━━━ DATA IN THIS EXERCISE ━━━
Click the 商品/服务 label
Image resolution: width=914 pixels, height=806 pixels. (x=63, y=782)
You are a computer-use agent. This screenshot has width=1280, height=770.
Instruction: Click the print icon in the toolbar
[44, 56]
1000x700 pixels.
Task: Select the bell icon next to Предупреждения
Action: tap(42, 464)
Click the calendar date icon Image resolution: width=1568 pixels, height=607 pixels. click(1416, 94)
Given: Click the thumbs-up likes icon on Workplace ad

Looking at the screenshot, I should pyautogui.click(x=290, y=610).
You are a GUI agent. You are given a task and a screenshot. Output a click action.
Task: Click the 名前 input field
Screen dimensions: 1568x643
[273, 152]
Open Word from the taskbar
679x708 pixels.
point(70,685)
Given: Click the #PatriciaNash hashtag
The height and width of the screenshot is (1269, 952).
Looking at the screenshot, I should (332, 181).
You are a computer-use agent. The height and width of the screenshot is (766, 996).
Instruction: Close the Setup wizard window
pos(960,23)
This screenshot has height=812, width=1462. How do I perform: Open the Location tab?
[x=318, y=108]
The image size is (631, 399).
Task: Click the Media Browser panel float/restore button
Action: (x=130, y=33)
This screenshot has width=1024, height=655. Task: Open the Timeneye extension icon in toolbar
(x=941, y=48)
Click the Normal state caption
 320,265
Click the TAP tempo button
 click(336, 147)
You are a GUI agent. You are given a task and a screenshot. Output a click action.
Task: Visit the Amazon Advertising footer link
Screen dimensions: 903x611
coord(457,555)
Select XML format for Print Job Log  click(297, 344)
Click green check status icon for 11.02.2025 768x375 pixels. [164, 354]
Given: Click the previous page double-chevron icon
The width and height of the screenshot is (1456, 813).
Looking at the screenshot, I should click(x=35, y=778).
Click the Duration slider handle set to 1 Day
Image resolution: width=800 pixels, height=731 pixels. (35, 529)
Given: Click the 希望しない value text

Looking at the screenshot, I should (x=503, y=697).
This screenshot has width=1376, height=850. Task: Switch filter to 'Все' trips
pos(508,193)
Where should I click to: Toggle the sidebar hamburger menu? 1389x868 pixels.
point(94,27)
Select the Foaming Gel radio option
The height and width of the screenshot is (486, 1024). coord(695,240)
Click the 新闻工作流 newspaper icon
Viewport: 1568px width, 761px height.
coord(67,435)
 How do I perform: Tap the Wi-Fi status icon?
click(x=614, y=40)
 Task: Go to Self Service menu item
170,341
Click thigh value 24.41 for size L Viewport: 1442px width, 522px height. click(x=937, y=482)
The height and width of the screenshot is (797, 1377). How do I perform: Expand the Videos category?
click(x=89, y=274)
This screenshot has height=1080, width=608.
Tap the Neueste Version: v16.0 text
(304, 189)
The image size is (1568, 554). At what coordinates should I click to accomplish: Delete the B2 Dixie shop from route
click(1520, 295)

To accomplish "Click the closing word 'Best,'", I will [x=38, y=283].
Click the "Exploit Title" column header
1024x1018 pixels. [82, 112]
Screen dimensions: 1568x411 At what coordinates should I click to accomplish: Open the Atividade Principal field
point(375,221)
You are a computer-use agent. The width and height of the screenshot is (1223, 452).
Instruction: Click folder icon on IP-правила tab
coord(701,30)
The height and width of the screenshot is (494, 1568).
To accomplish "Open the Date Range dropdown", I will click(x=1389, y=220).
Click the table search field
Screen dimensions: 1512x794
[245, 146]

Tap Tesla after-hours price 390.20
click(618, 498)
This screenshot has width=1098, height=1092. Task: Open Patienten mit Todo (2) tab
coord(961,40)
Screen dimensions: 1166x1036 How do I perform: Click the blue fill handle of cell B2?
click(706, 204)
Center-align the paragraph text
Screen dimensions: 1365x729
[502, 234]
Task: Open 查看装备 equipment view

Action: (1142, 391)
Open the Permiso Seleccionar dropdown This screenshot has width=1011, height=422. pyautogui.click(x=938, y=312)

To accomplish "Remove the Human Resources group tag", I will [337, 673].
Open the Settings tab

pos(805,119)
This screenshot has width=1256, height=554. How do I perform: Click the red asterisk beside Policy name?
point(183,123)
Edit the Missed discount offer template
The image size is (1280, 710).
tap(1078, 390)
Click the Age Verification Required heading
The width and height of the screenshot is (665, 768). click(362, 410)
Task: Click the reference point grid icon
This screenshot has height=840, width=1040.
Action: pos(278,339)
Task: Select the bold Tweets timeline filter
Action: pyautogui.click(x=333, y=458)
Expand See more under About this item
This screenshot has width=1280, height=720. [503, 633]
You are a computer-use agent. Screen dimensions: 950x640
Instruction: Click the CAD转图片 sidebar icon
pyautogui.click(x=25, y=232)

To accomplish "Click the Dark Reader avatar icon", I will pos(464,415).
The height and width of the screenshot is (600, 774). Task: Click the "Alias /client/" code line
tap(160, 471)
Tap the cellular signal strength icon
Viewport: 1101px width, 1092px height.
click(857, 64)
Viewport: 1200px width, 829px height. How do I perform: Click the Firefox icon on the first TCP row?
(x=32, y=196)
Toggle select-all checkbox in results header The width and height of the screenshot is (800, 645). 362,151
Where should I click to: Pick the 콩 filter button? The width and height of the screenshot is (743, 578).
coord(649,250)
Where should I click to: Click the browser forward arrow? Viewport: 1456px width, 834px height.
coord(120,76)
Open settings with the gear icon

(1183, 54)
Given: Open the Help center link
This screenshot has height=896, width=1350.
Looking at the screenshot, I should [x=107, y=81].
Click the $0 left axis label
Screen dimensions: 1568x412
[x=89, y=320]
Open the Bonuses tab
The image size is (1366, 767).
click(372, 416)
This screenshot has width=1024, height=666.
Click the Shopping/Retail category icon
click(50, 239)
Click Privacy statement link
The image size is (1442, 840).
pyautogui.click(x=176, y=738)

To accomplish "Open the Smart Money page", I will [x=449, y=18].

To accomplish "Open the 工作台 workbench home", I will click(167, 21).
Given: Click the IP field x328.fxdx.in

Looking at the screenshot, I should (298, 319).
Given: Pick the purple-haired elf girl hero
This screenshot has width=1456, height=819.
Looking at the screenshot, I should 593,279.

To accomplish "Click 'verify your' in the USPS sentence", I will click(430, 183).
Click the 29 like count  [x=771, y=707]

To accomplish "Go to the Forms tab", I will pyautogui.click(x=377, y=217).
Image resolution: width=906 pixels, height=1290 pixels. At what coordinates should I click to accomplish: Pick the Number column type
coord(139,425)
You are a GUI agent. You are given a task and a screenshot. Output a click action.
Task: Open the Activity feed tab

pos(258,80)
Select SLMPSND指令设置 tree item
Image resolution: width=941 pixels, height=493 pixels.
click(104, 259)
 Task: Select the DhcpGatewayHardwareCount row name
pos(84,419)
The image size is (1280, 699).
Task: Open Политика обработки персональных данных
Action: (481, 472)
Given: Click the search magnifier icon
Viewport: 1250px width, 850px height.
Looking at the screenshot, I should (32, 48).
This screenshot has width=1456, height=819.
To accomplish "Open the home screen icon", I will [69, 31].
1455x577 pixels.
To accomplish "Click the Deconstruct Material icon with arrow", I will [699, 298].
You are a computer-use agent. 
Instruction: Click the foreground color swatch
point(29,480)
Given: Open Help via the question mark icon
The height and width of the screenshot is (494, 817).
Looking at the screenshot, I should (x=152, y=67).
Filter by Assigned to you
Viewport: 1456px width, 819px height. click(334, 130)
━━━
EXERCISE
Which lines above contain "computer"? Show each of them.

TASK RESULT
You are a computer-use agent. This screenshot has width=1280, height=770.
You are a computer-use agent. The height and width of the screenshot is (766, 996).
You are a computer-use agent. The width and height of the screenshot is (1223, 452).
You are a computer-use agent. Screen dimensions: 950x640
You are a computer-use agent. 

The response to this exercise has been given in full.